On this particular day the weather was calm, the skies blue, and the sun was shining. Leaving school that afternoon was fairly routine and as I started walking down the hill back home I became aware of the bully following me. He was increasing his pace to match mine in an attempt to close the gap between us. I increased my pace to stay ahead of him. He then sensed that I was on to his presence so he broke into a run to get on top of me right away. Like a gazelle I leaped into action and sprang forward, easily outpacing the bully. I didn’t make it down to the bottom of the hill. Almost, but not quite. Instead, I suddenly stopped. My fists were clenched, my body ceasing up and my eyes narrowing. I could feel my blood boiling and my body become as molten lead in that place. I stopped, stood up straight, and turned around to face the bully running at full tilt down that hill after me.

Seeing me and perhaps seeing the look on my face caught him off guard and he skidded to a stop. For a moment our eyes locked and I burned a hole straight through him with my gaze. Fear crept upon his face and in that instant he turned and started to run back up the hill. He was no match for me as I had years of outrunning bullies, winning numerous awards in track and field. I easily caught up with him, his heart racing as he was now getting out of breath. I grabbed him by his shoulders and threw him to the ground, jumping on top of his chest and pinning him to the ground, exposing only his head to my rage. In that instant the Ralphie scene from The Christmas Story was the next logical sequence of events. With murderous rage in my eyes, all the strength and power in my body was given over to my clenched fist being formed and raised above my head in celebratory glee for what was about to happen next. With the full power of a diesel locomotive my fist came tumbling down, screaming toward my bully’s face. His pupils widened in horror, his mouth open to gasp, empty of words but filled with fear.

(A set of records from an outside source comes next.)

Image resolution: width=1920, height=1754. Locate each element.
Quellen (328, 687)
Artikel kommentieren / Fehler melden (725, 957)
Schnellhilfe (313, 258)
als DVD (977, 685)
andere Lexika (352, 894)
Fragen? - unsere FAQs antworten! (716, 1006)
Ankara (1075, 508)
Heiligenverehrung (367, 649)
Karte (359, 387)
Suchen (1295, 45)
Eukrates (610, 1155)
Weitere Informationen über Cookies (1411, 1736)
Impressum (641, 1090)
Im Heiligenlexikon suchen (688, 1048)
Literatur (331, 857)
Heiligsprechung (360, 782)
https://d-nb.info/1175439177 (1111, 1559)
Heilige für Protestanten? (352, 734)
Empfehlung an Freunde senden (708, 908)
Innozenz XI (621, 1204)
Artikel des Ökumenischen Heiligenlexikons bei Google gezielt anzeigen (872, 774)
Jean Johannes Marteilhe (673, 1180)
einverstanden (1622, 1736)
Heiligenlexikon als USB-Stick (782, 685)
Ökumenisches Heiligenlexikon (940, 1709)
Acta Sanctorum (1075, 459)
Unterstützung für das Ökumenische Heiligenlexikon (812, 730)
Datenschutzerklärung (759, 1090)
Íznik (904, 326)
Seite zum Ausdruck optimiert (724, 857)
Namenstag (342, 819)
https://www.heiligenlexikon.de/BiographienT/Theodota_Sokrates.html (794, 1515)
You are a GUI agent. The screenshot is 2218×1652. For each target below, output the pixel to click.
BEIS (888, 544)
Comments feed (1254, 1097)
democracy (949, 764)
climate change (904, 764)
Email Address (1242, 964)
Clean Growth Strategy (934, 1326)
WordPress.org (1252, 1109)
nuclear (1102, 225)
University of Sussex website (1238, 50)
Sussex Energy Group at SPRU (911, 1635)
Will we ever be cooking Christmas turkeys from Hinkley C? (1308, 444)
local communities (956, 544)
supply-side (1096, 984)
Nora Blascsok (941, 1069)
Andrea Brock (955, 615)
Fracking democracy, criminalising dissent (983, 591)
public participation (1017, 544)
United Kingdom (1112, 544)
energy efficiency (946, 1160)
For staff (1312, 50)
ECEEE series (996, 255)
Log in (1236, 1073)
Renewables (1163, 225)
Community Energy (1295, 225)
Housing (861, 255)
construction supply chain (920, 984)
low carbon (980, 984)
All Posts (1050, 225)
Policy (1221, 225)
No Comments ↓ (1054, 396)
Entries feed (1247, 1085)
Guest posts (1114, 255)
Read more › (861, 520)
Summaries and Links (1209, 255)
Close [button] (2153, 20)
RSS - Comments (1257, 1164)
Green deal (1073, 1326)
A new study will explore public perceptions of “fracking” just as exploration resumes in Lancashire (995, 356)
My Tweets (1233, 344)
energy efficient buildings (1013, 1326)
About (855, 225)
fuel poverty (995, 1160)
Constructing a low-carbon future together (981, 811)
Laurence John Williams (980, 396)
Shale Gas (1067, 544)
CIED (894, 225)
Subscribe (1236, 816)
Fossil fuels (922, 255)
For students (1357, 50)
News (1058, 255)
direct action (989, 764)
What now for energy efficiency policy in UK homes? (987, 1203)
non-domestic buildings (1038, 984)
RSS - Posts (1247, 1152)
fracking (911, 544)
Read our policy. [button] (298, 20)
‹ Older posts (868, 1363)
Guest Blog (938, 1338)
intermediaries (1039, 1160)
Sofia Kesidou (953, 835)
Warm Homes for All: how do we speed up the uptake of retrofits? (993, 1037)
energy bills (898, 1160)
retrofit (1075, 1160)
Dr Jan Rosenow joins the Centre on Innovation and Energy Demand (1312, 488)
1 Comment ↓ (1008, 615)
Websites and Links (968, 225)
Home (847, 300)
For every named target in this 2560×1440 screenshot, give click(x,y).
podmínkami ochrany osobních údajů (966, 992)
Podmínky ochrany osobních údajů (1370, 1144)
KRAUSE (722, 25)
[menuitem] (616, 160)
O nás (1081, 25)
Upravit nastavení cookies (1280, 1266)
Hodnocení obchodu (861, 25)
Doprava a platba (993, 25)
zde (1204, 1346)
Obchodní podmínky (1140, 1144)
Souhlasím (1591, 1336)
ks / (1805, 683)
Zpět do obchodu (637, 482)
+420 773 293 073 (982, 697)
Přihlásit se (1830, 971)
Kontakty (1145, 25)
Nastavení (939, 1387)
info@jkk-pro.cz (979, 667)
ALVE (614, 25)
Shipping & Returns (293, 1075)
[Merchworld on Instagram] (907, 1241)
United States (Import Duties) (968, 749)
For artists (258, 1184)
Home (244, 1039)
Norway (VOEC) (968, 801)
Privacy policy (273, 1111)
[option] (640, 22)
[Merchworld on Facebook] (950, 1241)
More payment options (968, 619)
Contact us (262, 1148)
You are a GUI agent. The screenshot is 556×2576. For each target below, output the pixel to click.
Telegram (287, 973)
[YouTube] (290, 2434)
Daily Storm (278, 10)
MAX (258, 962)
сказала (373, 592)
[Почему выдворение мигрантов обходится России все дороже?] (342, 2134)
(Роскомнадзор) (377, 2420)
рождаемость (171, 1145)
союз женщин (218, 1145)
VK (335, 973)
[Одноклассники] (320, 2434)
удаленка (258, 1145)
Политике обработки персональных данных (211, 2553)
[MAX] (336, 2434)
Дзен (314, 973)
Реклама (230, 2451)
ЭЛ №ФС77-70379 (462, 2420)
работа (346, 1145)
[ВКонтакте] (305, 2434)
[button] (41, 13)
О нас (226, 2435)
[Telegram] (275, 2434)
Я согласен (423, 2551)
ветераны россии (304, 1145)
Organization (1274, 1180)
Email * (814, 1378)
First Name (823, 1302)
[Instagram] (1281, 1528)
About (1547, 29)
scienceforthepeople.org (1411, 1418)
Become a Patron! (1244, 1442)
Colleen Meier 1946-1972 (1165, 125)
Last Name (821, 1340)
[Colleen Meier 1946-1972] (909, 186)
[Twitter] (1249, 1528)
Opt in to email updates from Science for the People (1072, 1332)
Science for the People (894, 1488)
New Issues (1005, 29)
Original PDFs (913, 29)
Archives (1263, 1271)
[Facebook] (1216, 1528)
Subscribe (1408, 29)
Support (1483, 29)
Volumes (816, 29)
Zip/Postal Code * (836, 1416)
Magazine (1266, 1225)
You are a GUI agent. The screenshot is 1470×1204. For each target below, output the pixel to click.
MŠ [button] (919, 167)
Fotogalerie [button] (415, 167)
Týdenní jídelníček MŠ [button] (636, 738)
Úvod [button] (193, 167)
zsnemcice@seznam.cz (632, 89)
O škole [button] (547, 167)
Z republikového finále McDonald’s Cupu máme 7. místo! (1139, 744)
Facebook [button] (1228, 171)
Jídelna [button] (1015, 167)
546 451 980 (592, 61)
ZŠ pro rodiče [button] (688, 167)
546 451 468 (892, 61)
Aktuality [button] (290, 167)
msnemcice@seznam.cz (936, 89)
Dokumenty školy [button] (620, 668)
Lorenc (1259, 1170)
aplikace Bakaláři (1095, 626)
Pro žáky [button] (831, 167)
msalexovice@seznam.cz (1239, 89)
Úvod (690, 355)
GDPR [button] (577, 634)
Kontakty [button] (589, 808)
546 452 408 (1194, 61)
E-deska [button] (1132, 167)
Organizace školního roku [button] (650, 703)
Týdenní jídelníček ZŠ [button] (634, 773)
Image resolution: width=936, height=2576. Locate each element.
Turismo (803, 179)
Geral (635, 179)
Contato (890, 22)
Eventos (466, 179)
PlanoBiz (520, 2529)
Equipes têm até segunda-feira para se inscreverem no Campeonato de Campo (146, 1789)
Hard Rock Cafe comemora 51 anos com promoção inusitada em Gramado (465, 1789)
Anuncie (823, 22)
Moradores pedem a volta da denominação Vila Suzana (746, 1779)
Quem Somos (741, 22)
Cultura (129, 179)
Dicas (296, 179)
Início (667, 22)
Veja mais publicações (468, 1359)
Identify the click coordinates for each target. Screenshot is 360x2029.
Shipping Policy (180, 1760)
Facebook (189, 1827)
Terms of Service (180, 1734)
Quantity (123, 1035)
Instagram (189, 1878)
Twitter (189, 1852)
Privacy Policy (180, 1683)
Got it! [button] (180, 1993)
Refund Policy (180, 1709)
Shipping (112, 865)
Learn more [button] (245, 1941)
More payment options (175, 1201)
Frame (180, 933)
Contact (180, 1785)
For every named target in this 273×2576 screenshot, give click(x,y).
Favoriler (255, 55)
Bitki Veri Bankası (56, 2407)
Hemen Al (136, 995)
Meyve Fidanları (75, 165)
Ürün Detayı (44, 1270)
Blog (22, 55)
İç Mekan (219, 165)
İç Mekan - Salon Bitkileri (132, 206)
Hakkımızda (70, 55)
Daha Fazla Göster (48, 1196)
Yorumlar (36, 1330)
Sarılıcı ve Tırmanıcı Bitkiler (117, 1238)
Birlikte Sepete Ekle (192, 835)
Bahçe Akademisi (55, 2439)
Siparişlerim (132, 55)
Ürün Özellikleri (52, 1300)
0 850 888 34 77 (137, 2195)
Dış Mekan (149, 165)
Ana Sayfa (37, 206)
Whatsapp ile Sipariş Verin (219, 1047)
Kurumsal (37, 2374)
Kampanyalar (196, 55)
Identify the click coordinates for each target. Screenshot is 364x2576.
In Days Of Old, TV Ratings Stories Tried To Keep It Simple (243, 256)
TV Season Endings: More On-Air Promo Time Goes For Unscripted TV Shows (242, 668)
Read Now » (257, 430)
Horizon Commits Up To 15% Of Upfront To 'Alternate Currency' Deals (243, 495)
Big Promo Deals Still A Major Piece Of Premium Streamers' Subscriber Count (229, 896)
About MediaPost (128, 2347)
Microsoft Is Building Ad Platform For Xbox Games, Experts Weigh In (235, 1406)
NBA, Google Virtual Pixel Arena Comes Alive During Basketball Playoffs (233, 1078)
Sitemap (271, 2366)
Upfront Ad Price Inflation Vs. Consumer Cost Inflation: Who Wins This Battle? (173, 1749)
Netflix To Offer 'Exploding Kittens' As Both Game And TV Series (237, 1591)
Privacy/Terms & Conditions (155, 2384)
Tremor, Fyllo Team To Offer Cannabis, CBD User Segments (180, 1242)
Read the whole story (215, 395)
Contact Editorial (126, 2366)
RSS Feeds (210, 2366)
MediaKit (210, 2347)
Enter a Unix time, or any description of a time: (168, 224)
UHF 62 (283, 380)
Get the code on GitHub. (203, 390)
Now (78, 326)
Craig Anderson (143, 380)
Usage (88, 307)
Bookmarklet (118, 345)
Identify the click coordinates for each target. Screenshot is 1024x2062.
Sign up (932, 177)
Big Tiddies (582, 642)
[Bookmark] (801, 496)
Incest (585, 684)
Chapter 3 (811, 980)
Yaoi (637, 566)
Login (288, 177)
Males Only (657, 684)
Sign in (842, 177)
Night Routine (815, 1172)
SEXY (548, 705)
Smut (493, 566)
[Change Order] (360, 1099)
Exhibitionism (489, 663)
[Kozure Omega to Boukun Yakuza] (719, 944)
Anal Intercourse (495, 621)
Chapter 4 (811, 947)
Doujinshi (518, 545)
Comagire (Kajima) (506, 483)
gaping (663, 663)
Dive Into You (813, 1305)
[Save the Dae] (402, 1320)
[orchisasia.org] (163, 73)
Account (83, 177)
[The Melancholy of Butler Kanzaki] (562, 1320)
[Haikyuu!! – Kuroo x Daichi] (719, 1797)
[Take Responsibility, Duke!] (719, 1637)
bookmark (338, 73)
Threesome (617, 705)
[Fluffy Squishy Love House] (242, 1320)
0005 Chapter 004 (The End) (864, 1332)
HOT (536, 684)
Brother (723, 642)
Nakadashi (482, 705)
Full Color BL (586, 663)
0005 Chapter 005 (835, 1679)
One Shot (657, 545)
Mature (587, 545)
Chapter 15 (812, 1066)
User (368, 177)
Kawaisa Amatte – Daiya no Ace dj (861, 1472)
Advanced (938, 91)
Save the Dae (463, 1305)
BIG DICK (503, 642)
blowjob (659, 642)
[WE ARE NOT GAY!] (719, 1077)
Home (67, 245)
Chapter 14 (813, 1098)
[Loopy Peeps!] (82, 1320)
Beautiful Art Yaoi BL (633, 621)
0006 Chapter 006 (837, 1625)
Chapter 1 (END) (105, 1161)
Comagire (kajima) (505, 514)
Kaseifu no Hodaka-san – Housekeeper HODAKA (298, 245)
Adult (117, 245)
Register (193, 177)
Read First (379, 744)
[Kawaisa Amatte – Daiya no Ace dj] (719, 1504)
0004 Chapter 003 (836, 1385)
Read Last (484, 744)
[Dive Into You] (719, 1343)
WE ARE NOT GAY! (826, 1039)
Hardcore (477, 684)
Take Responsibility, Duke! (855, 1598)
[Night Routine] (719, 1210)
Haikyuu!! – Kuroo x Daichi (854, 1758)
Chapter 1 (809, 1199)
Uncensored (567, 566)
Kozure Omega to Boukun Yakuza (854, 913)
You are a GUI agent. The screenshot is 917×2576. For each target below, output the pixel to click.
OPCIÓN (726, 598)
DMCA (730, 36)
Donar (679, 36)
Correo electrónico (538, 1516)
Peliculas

Then in a screaming halt my fist stopped just millimeters from the tip of his nose. I couldn’t push it any further and only the hairs on my knuckles brushed against his nostrils. My fist remained suspended there for what seemed minutes but were probably only seconds, me trying with all my physical might to make the connection and end this bully’s misery – or mine. But I couldn’t, and with disgust I pushed his shoulders against the pavement and thrust myself off of his feeble body. He scrambled backwards, tripping to get up fast enough, clawing at the asphalt to give himself grip as he ran away from me back up that hill.

That was it. I may not have smashed my hand against his skull in the physical sense, but in my mind he was dead. They were all dead. In that brief interaction I had imploded. I ceased to exist. I had enough. I had enough of my social existence. I had enough of my family existence. I had enough of my spiritual existence. I had enough of this shitty world. I hated it all. And I would now begin a dark journey to feed this anger, to appease it, to stave it off. With a new resolve I got up and started heading home, unaware of the shadows lurking around me, but not giving a shit anyway.